__Raw records__:
****************

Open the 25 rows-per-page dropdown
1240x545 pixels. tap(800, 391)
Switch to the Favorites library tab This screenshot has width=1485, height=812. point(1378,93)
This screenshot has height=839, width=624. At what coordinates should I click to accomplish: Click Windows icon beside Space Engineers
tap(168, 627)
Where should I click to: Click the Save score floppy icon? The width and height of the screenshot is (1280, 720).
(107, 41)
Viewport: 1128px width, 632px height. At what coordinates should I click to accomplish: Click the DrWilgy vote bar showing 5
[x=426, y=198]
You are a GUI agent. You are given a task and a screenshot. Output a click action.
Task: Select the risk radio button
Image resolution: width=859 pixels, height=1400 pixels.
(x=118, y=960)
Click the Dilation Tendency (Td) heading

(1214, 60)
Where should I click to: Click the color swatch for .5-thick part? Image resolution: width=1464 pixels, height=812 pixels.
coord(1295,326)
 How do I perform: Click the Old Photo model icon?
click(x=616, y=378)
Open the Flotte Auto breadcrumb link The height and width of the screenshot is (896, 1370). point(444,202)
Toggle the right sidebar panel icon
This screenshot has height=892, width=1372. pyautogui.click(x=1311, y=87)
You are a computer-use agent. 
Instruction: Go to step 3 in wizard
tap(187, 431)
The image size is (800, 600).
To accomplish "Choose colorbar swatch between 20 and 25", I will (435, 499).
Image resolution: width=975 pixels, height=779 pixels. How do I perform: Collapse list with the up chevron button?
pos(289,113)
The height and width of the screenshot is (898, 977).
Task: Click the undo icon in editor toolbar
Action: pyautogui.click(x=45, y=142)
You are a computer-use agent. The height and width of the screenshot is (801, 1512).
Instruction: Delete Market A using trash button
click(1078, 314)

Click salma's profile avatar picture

****************

__Problem__:
Swap "Delete" for "Remove" in the data from the line with "Image resolution: width=975" through the end, and give those lines back with nothing else changed.

__Solution below__:
Image resolution: width=975 pixels, height=779 pixels. How do I perform: Collapse list with the up chevron button?
pos(289,113)
The height and width of the screenshot is (898, 977).
Task: Click the undo icon in editor toolbar
Action: pyautogui.click(x=45, y=142)
You are a computer-use agent. The height and width of the screenshot is (801, 1512).
Instruction: Remove Market A using trash button
click(1078, 314)

Click salma's profile avatar picture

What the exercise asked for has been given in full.